Author Ernest Gaines comes home to where his ancestors were enslaved

By Wayne Drash, CNN

Oscar, Louisiana (CNN) -- A thick gray smoke shrouds the road. The asphalt turns into gravel, and rocks kick up beneath the car. Sugar cane fields stretch to the horizon.

The fields are being harvested and burned. A crumbled shack from the "quarters," once home to slaves, then sharecroppers, still stands amid overgrown trees and weeds.

This is home to some of the great characters of American literature, from books such as "The Autobiography of Miss Jane Pittman" and "A Gathering of Old Men." To author Ernest Gaines, it's his home and the home of "my early heroes" -- the aunt who raised him, his brothers, his neighbors, his friends.

"Without them, I would have nothing to write about," Gaines says. "This is my source of writing."

Sacred ground lies in the middle of the cane fields, a tranquil cemetery where five generations have been buried.
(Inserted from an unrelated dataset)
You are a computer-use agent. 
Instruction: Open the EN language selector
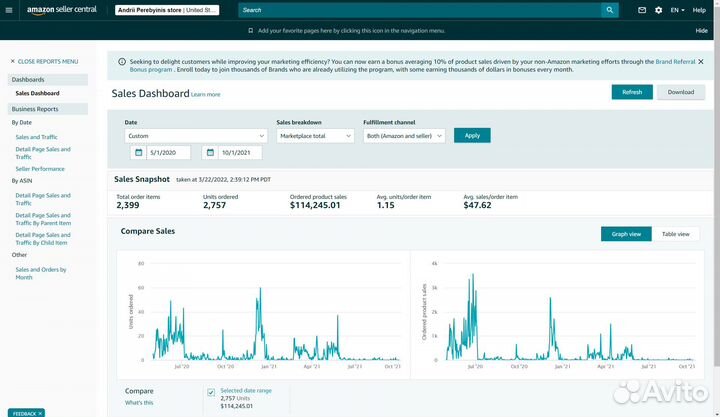[x=678, y=10]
About 80 vaults sit amid lush green grass. More people are buried here, in unmarked graves. Two giant pecan trees shade the grave sites. A third snapped in half during Hurricane Gustav; its trunk juts into the sky.
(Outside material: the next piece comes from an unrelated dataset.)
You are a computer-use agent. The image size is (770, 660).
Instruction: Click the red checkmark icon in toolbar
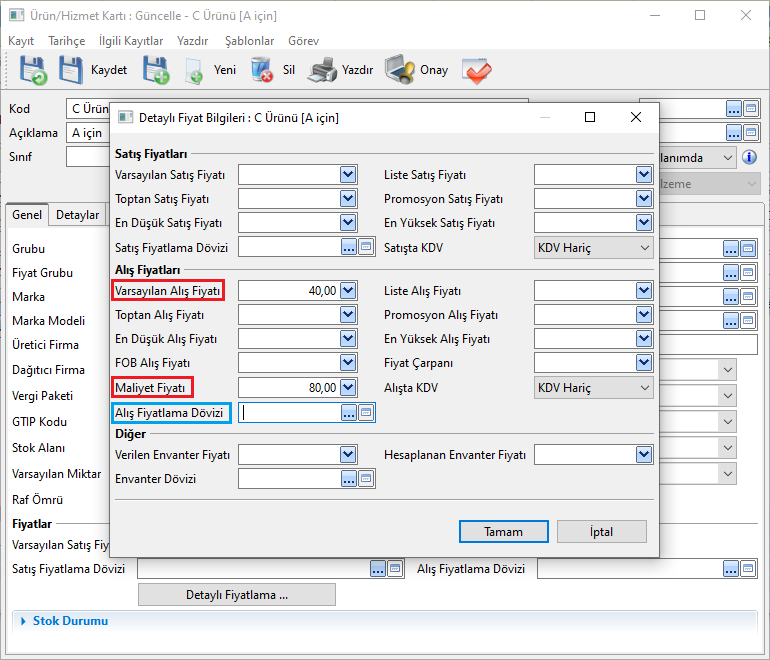[476, 70]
"This is the main job of my life now," says Gaines, 77. "I'm not writing too much any more, but this is my deepest concern now -- that I ensure the graves in the cemetery. To me, we're honoring those people who never had anything but this ... plot of land."

About 50 family members, friends and former students gather in Mount Zion River Lake Cemetery. Some descendants of the plantation are also on hand. They've come for the 13th annual cemetery beautification, held every October on the Saturday before All Saints' Day.

See photos of Gaines at home with the past

Flowers are planted, leaves raked. Some scrape vaults and give them a fresh coat of white paint. Prayers are uttered aloud and silently. One man, placing flowers on the graves of his mother, grandmother, grandfather and best friend, tells them, "''Preciate it."

Gaines and his wife, Dianne Saulney Gaines, saved the cemetery in the early 1990s. They formed a nonprofit organization, and 16 heirs of the plantation transferred ownership.

Back then, weeds as tall as the sugar cane covered the cemetery. Today it breathes of life, of pride, of dignity.

"I was afraid that eventually, if we didn't look after this place, they were going to plow it under," Ernest Gaines says.

When he's alone in the cemetery, he says, he feels close to the dead.

"I still remember the way they sang in the church," he says.

The author of "A Lesson Before Dying" plans to be buried here with his wife -- to be near those he loved most.

"I hope this place will be here forever," he says. "This is my prayer. This is my hope."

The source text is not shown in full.